Bradner writes about how, in the mid-20th century, many rivers in the Pacific Northwest were already being decimated by sedimentation from poor logging practices.
Raymond relates the tale about how a massive slide on logged-over land essentially wiped out the wild steelhead run in his home river.
And, of course, it’s hard not cringe at least a little when seeing photos of and reading about anglers creeling piles of wild and native steelhead, trout and salmon.
The man-wrought devastation of natural fisheries birthed a heavy reliance on hatcheries, a model that still persists and one that, due to increasingly troubling funding challenges for state fisheries agencies, is probably unsustainable.
Lessons from the past have helped foster a better understanding of the impacts man can have on our aquatic ecosystems. We know what we need to do to protect and even restore these valuable natural resources and we’ve made some progress in the right direction. Take the Potomac River, where Trout Unlimited has been working tirelessly in the headwaters.
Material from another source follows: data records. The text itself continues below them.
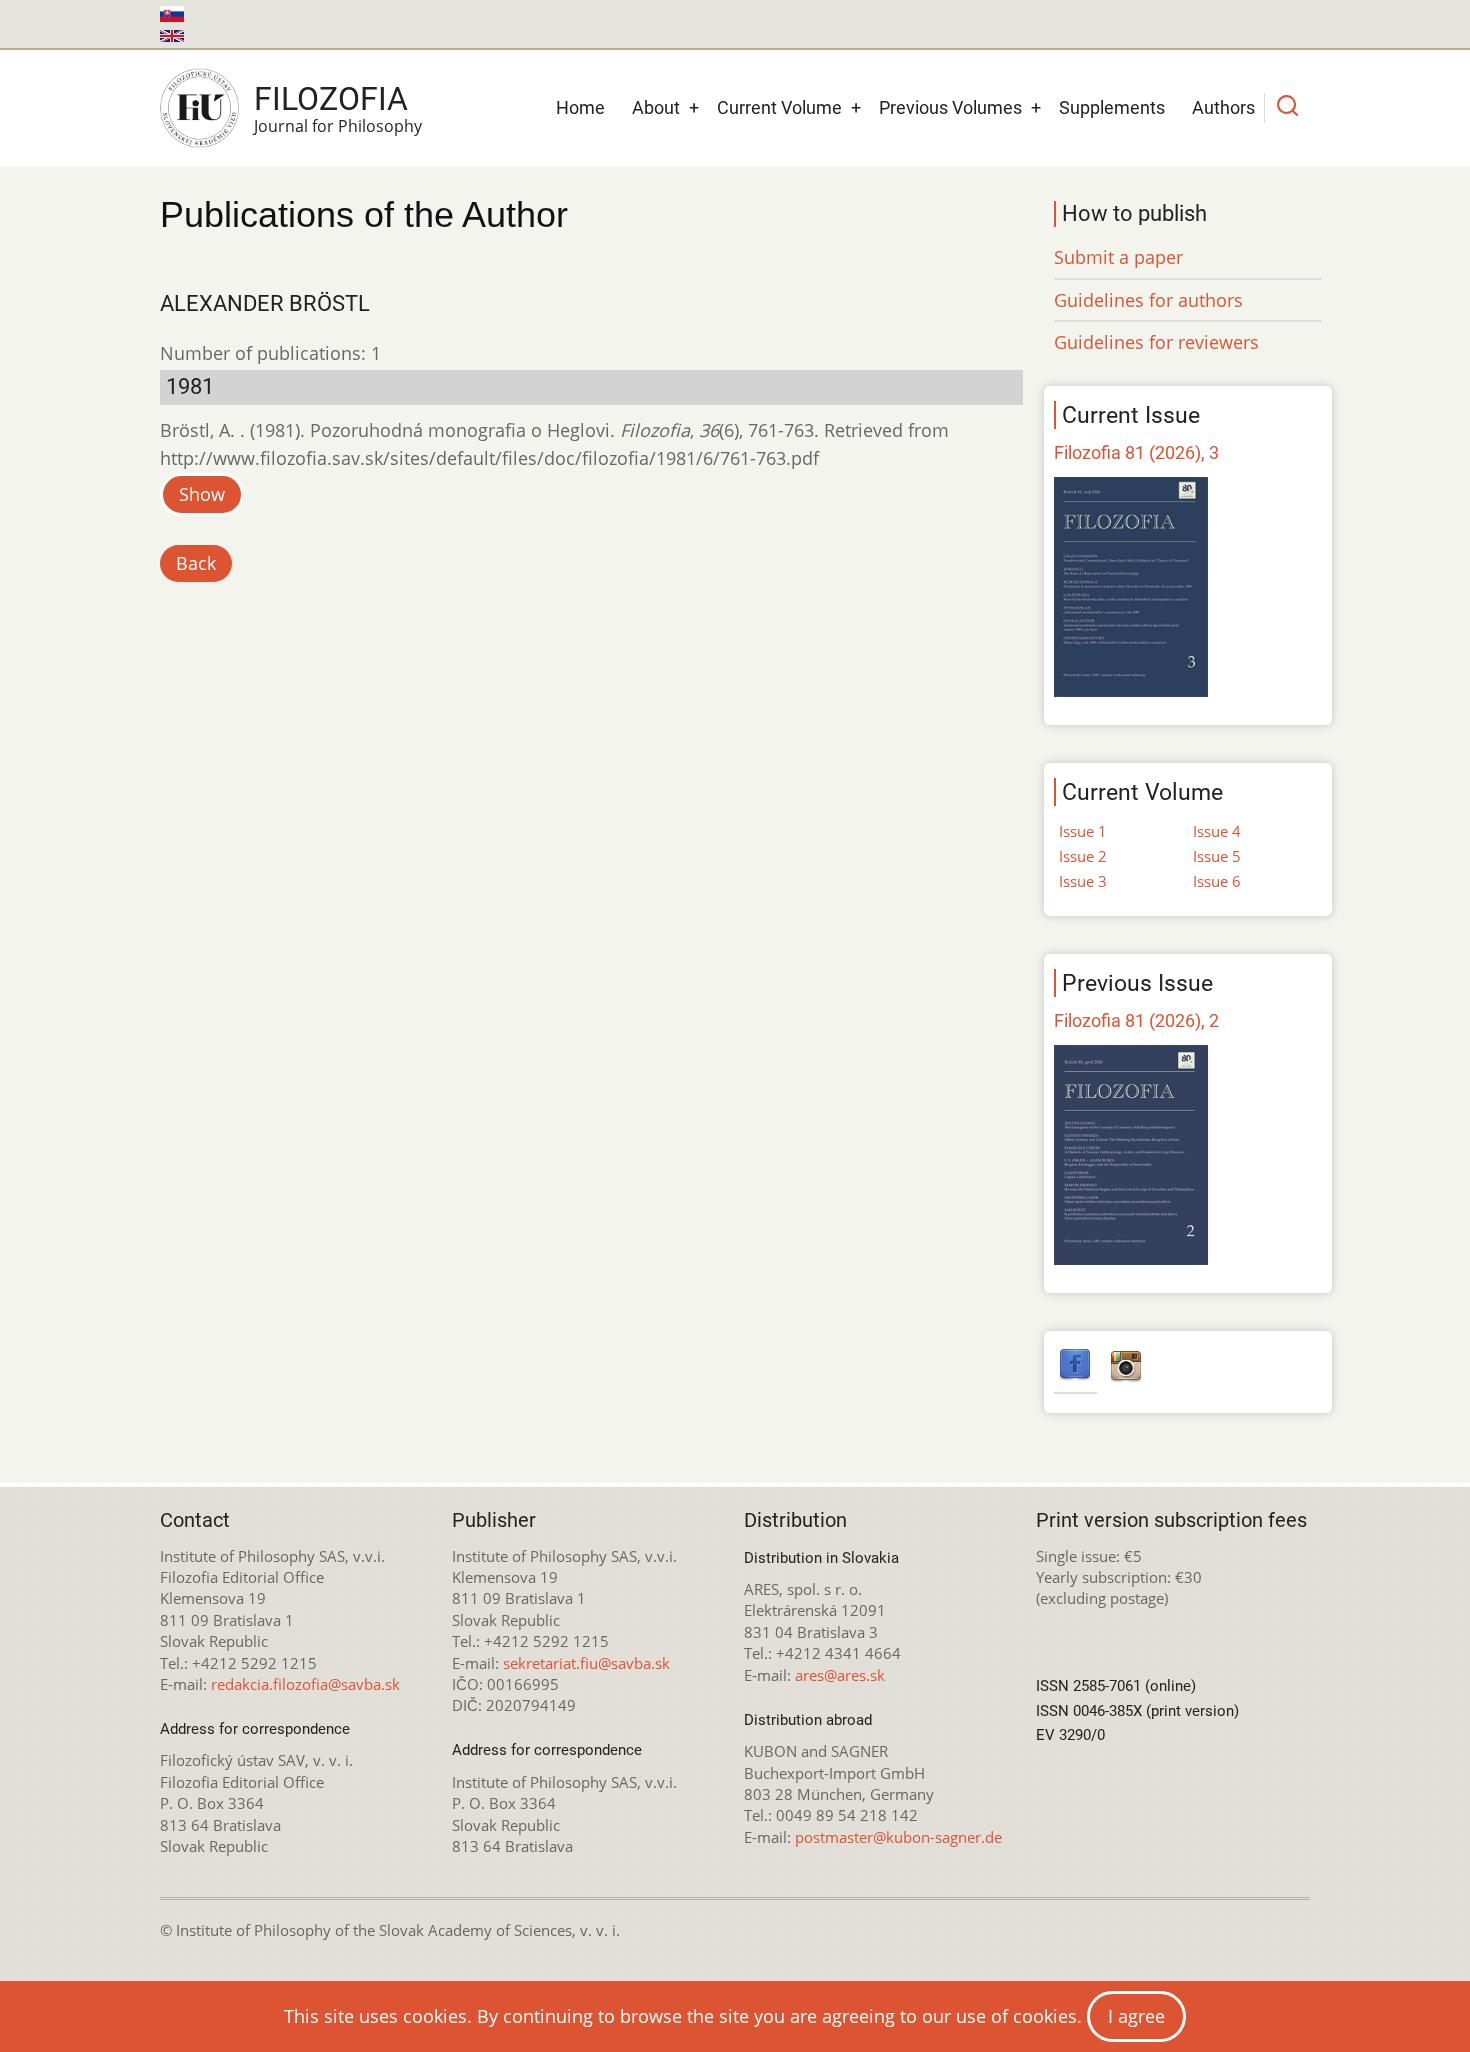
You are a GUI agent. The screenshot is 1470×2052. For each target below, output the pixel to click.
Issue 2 (1083, 856)
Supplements (1112, 107)
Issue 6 (1217, 881)
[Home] (199, 108)
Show (202, 494)
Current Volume (779, 107)
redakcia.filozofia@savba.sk (305, 1684)
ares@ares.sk (840, 1675)
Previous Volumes (950, 107)
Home (580, 107)
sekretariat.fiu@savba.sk (586, 1663)
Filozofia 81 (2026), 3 (1136, 452)
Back (196, 563)
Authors (1223, 107)
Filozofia (331, 99)
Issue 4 (1217, 831)
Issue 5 (1217, 856)
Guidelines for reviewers (1156, 342)
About (656, 107)
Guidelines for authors (1148, 300)
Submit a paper (1118, 257)
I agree (1136, 2016)
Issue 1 (1083, 831)
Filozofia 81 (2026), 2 (1136, 1020)
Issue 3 (1083, 881)
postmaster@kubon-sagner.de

Just this week the Potomac Report Card group reported that the river’s health has improved from a D grade to a B in just 10 years.
It has been disheartening of late to see efforts by some to stanch this momentum, to return to an era where profits and exploitation take precedence over care and protection.
Let’s hope this is a temporary blip.
Wouldn’t it be great if, 50 years from now, anglers can read fishing stories and books from this era and think about how much things have improved over the past half century?
Mark Taylor is Trout Unlimited’s eastern communications director. He fishes with mostly modern equipment but with mix of new and traditional approaches in his favorite rivers around his home in Roanoke, Va.